Yeah right, I do actually think that “out of distribution detection” is what we want here. But it gets really subtle. Consider a model that learns that when answering “is the diamond in the vault?” it’s okay for the physical diamond to be in different physical positions and orientations in the vault. So even though it has not seen the diamond in every possible position and orientation within the training set, it’s still not “out of distribution” to see the diamond in a new position and answer the question confidently. And what if the diamond is somehow left/right mirror-imaged while it is in the vault? Well that also probably is fine for diamonds. But now what if instead of a diamond in the vault, we are learning to do some kind of robotic surgery, and the question we are asking is “is the patient healthy?”. Well in this case also we would hope that the machine learning system would learn that it’s okay for the patient to undergo (small) changes of physical position and orientation, so that much is not “out of distribution”, but in this situation we really would not want to move ahead with a plan that mirror-images our patient, because then the patient wouldn’t be able to eat any food that currently exists on Earth and would starve. So it seems like the “out of distribution” property we want is really “out of distribution with respect to our values”
Now you might say that mirror-imaging ought to be “out of distribution” in both cases, even though it would be harmless in the case of the diamond. That’s reasonable, but it’s not so easy to see how our reporter would learn that on its own. We could just outlaw any very sophisticated plan but then we’re losing competitiveness with systems that are more lax on safety.

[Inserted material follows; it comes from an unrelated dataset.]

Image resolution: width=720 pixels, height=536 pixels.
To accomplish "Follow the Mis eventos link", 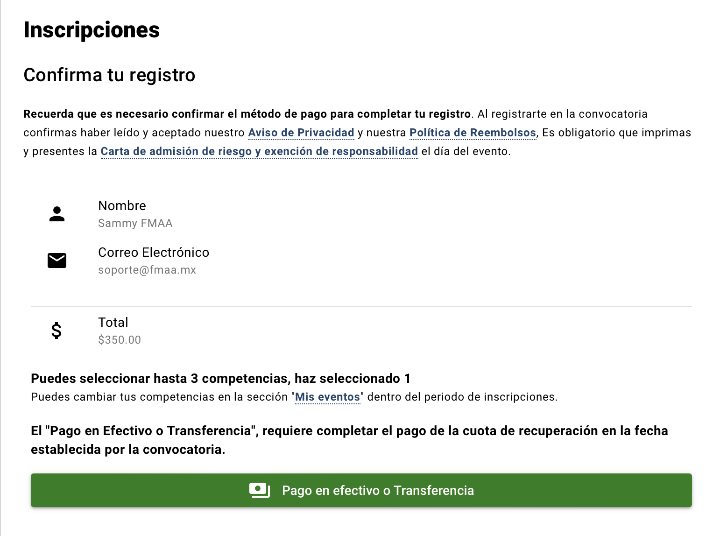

Well we might have a predictor that is a perfect statistical model of the thing it was trained to on, but the ontology identification issue is about what kind of safety critical questions can be answered based on the internal computations of such a model. So in the case of a GAN, we might try to answer “is this person lying?” based on a photo of their face, and we might hope that, having trained the GAN on the general-purpose face-generation problem, the latent variables within the GAN might contain features we need to do visual lie detection. Now even if the GAN does perfectly safe face generation, we need some additional work to get a safety guarantee on our reporter, and this is difficult because we want to do it based on a finite narrow dataset.
One further thought: suppose we trained a predictive model to answer the same question as the reporter itself, and suppose we stipulated only that the reporter ought to be as safe and general as the predictor is. Then we could just take the output of the predictor as the reporter’s output and we’d be done. Now what if we trained a predictive model to answer a question that was a kind of “immediate logical neighbor” of the reporter’s question, such as “is the diamond in the left half of the vault?” where the reporter’s question is “is the diamond in the vault?” Then we also should be able to specify and meet a safety guarantee phrased in terms of the relationship between the correctness of the reporter and the predictor. Interested in your thoughts on this.